Michel-Ostertun, Christiane

Arbeitsblätter zur Orgel­improvisation

Band 1: Barock / Band 2: Klassik

Verlag/Label: Strube Edition 3345 / 3375
erschienen in: organ 2012/03 , Seite 58

Wer es genau wissen will, findet in den Arbeitsblättern zur Orgelimprovisation von Christiane Michel-Ostertun eine ausführliche Handreichung zur Erarbeitung barocker Formen (Band 1) und auch zu den erweiterten Ausdrucksmöglichkeiten im Stil der Wiener Klassik (Band 2).
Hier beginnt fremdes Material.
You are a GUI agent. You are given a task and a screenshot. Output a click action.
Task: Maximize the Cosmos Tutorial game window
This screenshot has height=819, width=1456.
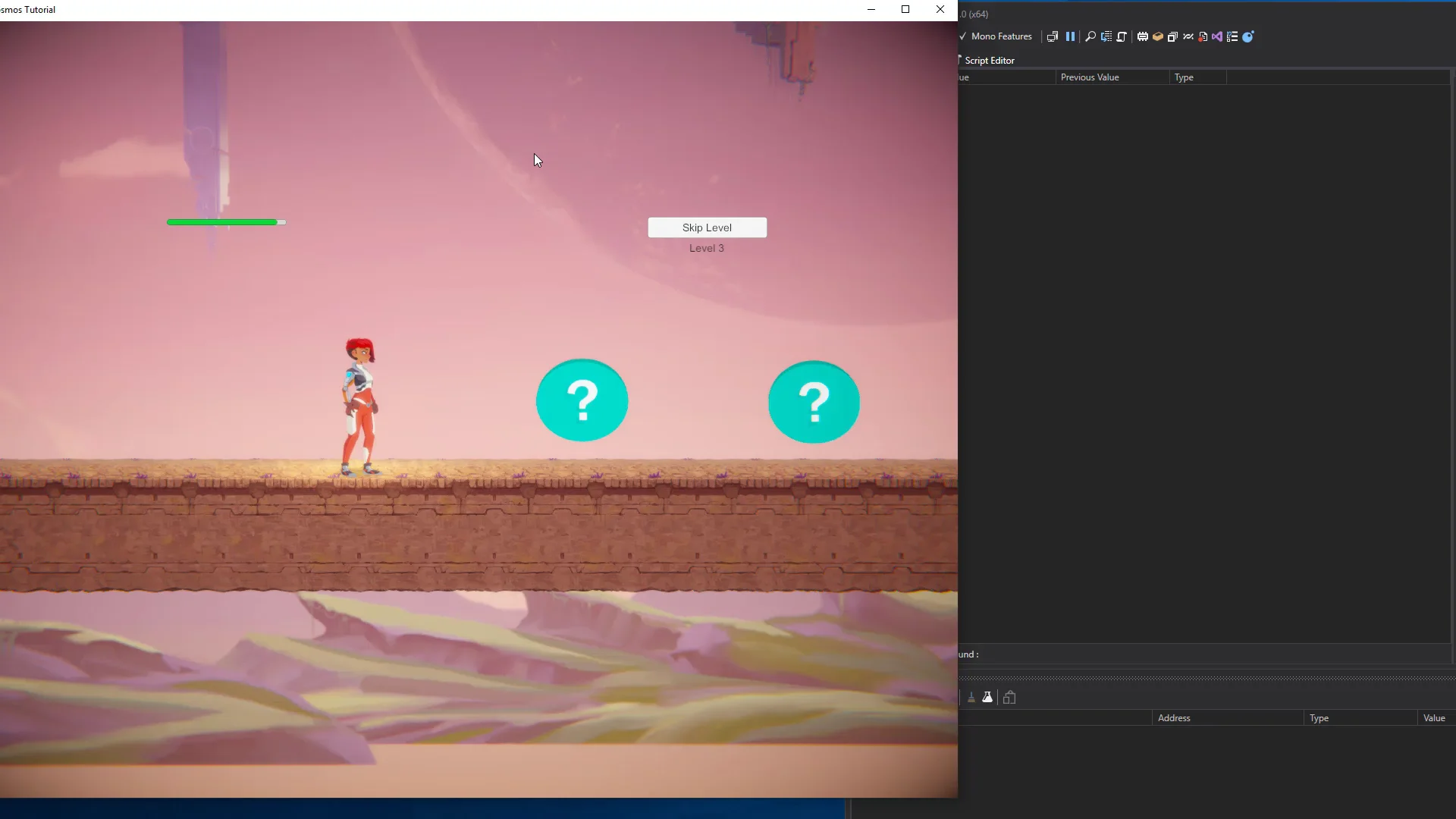pyautogui.click(x=905, y=10)
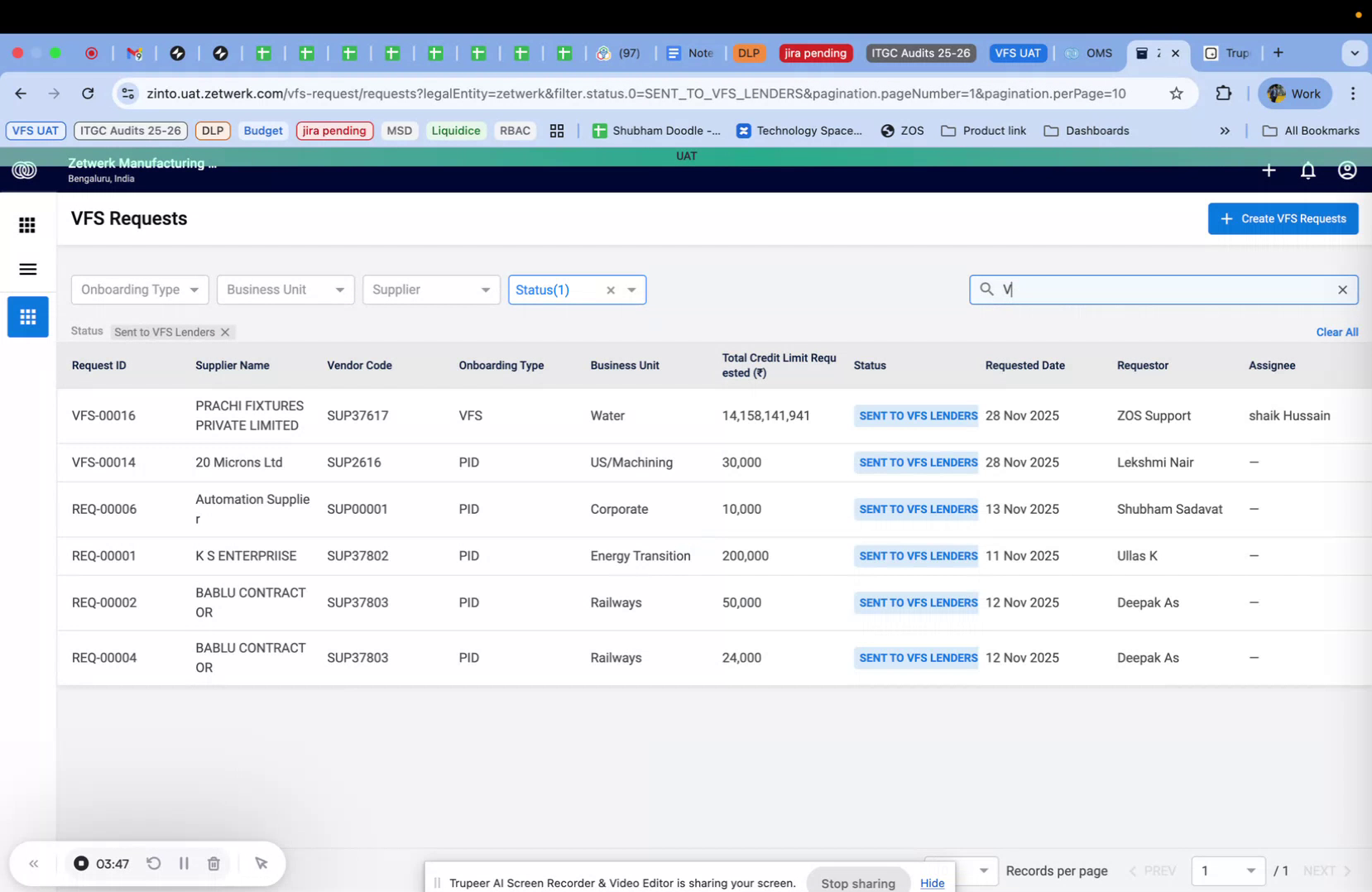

Mit der allseits bekannten Gründlichkeit, die uns schon in ihrem Buch Grundlagen der Orgelimprovisation. Harmonisieren von Chorälen in verschiedenen historischen Stilen (Strube 9054) begegnet ist, legt die erfahrene Pädagogin und Autorin nun nach. Die beiden 2011 vorgelegten Ringhefte sind Sammlungen von Arbeitsblättern, die sich in Michel-Ostertuns Unterricht an den kirchlichen Hochschulen in Herford und Heidelberg, an denen sie seit 1988 Liturgisches Orgelspiel und Improvisation lehrt, bewährt haben, und bieten auf diese Weise aufschlussreiche Einblicke in ihre Arbeitsweise im Unterricht mit Kirchenmusikstudierenden.
Ein wenig bedauerlich ist, dass sich einerseits Band 1 (Barock) nicht von der Abhängigkeit vom Cantus firmus (protestantische Sklaverei?!) befreien kann, indem alle vorgestellten Formen und Modelle auf die Anwendung auf Kirchenliedmelodien zielen (immerhin genau so viele aus dem Gotteslob wie aus dem Evangelischen Gesangbuch, insofern trotz der unbestreitbaren evangelischen Herkunft konfessionell ausgeglichen in der Heranziehung der Gesangbuchlieder), andererseits solche Anwendungsmöglichkeiten in Band 2 (Klassik) fast vollständig fehlen (außer – sehr nahe liegend – in der Besprechung der Variationssätze).
Auch ist es ein wenig schade, dass die sehr gut nachvollziehbaren und hilfreichen pädagogischen Ansätze in den Anfangsgründen (z. B. zur Entfaltung figurierter Quintfallsequenzen in Band 1) sich in komplexeren Zusammenhängen so nicht fortsetzen, stattdessen werden später fast nur noch Notenbeispiele „barocker Kleinmeister“ bis hin zu Buxtehude und Bach mit wenigen Kommentaren als Anregung zur Improvisation aneinandergereiht.
Trotzdem: Wie es von der überaus kompetenten und angesehenen Pädagogin zu erwarten war, handelt es sich hier um eine der besten Veröffentlichungen auf dem Gebiet des Liturgischen Orgelspiels. Die Ringbücher sind klar gegliedert, gut lesbar, anregend, verständlich und können vielen sehr hilfreich als Ergänzung zum Unterricht, für Selbst- und Weiterstudium sein.
Aber warum sollen wir das Niveau der „großen“ Meister nie erreichen, wie die Autorin im Vorwort schreibt? Müssen wir für immer im Mittelmaß gefangen bleiben? Im Gegenteil: Für mich ist es unabdingbar, dass sich jede(r) in jeglicher kirchenmusikalischer Tätigkeit, gerade auch im Gottesdienst, glaubwürdig authentisch und mu­sikalisch vollgültig auszudrücken sucht, auch wenn es sich wie hier um Stilkopien, die möglicherweise am Anfang einer künstlerischen Entfaltung stehen, handelt.
Ich freue mich jedenfalls schon auf das Erscheinen weiterer Bände zu weiteren Epochen, die für das gottesdienstliche Orgelspiel relevant sind, und bin gespannt auf neue pädagogische Ansätze in neueren Stilrichtungen.